• _THE RECORDS_:
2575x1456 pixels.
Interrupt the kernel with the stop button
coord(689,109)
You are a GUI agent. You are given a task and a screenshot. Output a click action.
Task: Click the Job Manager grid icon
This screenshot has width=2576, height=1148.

• _WHAT TO WORK ON_: Beginning at the line where "You are a GUI" appears, extract each line through the end of the data above; keep them exact and include nothing else.

• _SOLVED EXERCISE_:
You are a GUI agent. You are given a task and a screenshot. Output a click action.
Task: Click the Job Manager grid icon
This screenshot has width=2576, height=1148.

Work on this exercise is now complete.